A dynamic multifluid model for the solar atmosphere

Oct 29, 2025, 1:30 PM

15m

Studion

Oral SWR1 - Magnetic Sources of Space Weather Across Solar Atmospheric Layers SWR1 – Magnetic Sources of Space Weather Across Solar Atmospheric Layers

Speaker

Stefaan Poedts (KU Leuven)

Description

The ERC-AdG project Open SESAME (project No 101141362) aims to develop a time-evolving model for the entire solar atmosphere, including the chromosphere and transition region, based on a multifluid description. Currently, models are primarily steady, rely on a single-fluid description and include only the corona due to computational challenges. We plan to use time-evolving ion-neutral and ion-neutral-helium models. The multifluid approach will enable us to describe the intricate physics in the partially ionised chromosphere and quantify the transfer of momentum and energy between the atmospheric layers. The questions of where the solar wind originates and how solar flares and coronal mass ejections are driven have fundamental scientific importance and substantial socio-economic impact. Indeed, the solar atmospheric model is the crucial missing link in the Sun-to-Earth model chain to predict the arrival and effects of CMEs on Earth reliably.

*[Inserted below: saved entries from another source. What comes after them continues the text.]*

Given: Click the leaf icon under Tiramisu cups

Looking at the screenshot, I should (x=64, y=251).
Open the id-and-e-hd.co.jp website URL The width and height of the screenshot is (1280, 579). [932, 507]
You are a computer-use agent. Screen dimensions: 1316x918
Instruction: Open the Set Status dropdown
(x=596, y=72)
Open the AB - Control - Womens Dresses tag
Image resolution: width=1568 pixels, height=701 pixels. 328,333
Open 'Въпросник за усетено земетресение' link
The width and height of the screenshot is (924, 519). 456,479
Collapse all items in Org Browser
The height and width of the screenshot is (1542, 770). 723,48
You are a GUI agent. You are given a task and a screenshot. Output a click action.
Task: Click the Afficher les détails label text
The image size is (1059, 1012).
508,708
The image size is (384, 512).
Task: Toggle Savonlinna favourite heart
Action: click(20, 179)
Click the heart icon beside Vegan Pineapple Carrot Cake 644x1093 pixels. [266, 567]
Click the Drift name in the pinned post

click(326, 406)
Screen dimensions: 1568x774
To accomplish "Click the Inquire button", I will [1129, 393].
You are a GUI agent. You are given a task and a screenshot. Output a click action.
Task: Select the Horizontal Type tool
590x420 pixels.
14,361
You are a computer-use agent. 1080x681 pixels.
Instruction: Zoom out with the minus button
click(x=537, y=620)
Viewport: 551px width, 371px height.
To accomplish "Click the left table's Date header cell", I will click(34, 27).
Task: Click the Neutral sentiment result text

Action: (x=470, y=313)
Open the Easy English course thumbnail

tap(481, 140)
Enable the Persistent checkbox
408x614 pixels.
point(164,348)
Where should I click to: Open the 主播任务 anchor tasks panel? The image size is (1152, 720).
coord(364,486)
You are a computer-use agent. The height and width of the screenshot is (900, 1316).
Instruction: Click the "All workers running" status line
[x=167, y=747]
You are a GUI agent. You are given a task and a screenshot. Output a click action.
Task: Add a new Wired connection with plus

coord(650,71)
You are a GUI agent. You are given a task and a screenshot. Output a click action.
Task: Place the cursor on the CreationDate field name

Combining our implicit numerical solver with a high-order flux-reconstruction (FR) method makes this ambitious goal possible. The implicit solver avoids the numerical instabilities that lead to strict time-step limitations on explicit schemes. The high-order FR method enables high-fidelity simulations on very coarse grids, even in zones of high gradients. We introduced three critical innovations. First, we combine high-order FR with physics-based r-adaptive (moving) unstructured grids, redistributing grid points to regions with high gradients. Second, we (will) implement CPU-GPU algorithms for the new heterogeneous supercomputers advanced by HPC-Europa. Third, we implement AI-generated magnetograms to make the model respond to the time-varying photospheric magnetic field, which is crucial for understanding important solar plasma properties and processes.

Thus, we will develop a first-of-its-kind high-order GPU-enabled 3D time-accurate solver for multifluid plasmas. If successful, we will implement the most advanced dynamic data-driven solar atmosphere model in an operational environment. The project started on 1 September 2024, and we will present interesting results on time-dependent corona modelling, high-order flux-reconstruction simulations on moving grids, and AI-generated magnetograms that are better than those obtained with the solar flux transport model.